Peu d’écrits relatent l’histoire de Vercingétorix qui est
avant tout une création moderne et joue davantage un rôle de héros mythologique
que celui de personnage historique.
Seuls quatre auteurs romains et cinq grecs ont écrit sur lui
en ne lui consacrant pour certains que quelques lignes, des lignes écrites par
ses ennemis, dont on peut douter de l’objectivité.
Pour exhumer ce héros oublié il a fallu attendre le Second
Empire qui lui a taillé le costume qui convenait au rôle que ses anges rédempteurs
lui réservaient, en le dotant d’une personnalité très différente de ce qu’elle
devait être en réalité.
L’aspect physique, pour commencer, dont le Second Empire
n’avait aucune idée mais a quand même construit un héros superbe en s’inspirant
notamment du visage de l’empereur et de sa moustache. Car une chose est
certaine, Vercingétorix n’avait pas de moustache : les Arvernes se
rasaient. Et la seule image qui soit restée de lui, sur 25 statères d’or à
son effigie le présente glabre, avec des cheveux courts dont rien ne permet
dire qu’ils fussent blonds !
La manipulation ne
s’arrête pas là. Vercingétorix n’a jamais un chef gaulois, car la Gaule
n’existait pas. La Gaule est une création romaine, un fourre-tout rassemblant
la plupart des peuples installés sur un territoire comprenant l’actuelle France
et une partie de la Belgique et de la Suisse. Mais elle était peuplée de tribus
totalement indépendantes, sino ennemies dont
Vercingétorix allait devenir le chef éphémère.
Vercingétorix n’était donc pas un chef gaulois, mais un chef arverne à
qui s’étaient alliés d’autres tribus de Gaule apr opportunisme, momentanément.
La raison de son génie militaire vient de ce qu’il avait
servi durant cinq ans aux côtés de César comme contubernale (compagnon de
tente) l’avait aidé à combattre... des Gaulois, avant de se retourner contre
lui.
En 1850, les français ne connaissaient pas Vercingétorix !

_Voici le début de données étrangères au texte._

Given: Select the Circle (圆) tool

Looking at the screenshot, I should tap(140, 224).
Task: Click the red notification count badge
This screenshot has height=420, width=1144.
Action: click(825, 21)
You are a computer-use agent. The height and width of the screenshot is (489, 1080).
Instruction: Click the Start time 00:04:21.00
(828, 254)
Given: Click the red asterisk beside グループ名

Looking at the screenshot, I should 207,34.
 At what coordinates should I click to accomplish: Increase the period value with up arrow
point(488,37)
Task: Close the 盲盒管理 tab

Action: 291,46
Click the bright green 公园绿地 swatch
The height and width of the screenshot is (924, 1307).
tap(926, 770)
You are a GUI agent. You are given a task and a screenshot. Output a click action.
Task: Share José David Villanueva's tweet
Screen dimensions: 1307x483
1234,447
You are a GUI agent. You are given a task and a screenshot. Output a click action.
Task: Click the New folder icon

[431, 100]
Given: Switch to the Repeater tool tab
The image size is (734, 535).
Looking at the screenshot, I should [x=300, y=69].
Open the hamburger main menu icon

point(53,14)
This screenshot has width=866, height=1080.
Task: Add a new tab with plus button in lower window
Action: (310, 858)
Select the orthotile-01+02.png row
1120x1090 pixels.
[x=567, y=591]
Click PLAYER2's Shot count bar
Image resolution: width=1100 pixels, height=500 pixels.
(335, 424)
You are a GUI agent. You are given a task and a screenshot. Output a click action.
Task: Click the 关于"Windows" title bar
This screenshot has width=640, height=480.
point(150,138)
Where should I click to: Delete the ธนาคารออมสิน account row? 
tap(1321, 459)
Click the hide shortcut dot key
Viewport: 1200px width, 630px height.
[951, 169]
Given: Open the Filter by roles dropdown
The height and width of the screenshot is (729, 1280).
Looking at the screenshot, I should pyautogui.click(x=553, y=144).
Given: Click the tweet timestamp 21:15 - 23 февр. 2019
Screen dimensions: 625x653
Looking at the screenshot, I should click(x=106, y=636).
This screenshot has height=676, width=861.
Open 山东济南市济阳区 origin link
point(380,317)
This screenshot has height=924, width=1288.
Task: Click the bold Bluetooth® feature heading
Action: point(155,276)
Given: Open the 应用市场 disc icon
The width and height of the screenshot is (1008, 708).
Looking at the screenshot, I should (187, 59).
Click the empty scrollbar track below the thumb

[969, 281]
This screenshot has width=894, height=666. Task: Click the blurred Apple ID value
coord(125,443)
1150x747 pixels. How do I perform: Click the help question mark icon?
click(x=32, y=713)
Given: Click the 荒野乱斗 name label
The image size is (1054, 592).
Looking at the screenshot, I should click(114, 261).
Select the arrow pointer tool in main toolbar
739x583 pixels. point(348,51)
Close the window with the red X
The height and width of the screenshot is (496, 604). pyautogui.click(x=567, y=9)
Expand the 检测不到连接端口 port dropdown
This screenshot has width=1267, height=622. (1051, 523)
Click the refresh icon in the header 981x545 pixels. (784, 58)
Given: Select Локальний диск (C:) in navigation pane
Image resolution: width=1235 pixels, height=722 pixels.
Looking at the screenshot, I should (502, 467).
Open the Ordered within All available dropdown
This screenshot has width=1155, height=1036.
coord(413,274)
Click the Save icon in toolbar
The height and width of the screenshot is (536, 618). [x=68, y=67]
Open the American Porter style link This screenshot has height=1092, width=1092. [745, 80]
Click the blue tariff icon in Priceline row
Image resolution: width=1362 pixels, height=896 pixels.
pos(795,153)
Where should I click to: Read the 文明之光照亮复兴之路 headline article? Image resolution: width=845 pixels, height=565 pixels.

Les grandes figures de l’histoire de France étaient Clovis, Charlemagne,
Saint-Louis, Louis XIV... et quelques autres avant ou après. Mais de Vercingétorix
aucune mention. Mais Napoléon III avait besoin d’un symbole rassembleur qui ne
pouvait pas être Clovis, un franc, donc germanique, ni Charlemagne également franc
dont la capitale était une ville allemande. Napoléon III, grand admirateur de
César, connaissait Vercingétorix dont il a fait son étendard. C’est lui qui a
financé des fouilles à Gergovie avant d’y installer une stèle commémorative.
Lui aussi qui a fait ériger à Alésia, une statue de 7 mètres de haut.
Mais après seulement 10 ans de gloire, comme Vercingétorix, Napoléon
III a été lui aussi vaincu. Le mythe de l’Arverne ne s’est pas arrêté pour
autant. Au contraire, la victoire allemande lui a donné un nouvel élan. La
jeune république avait elle aussi besoin d’un héros national et Vercingétorix
était le candidat idéal. Jeanne d’Arc a eu aussi une bonne place sur le podium.
Cette Lorraine née en Champagne dans un Barrois mouvant aux frontières
indécises venait d’être embauchée pour symboliser et légitimer l’unité d’un
territoire que même Vercingétorix ne pouvait pas couvrir.
Ces deux figures sont les deux opérations de communication
les plus réussies et sont devenues le père et la mère d’un peuple (ou d’une
nation) qui ne recherche pas davantage la vraisemblance ou la cohérence que
les Romains ne se souciaient de l’état-civil de Remus et Romulus.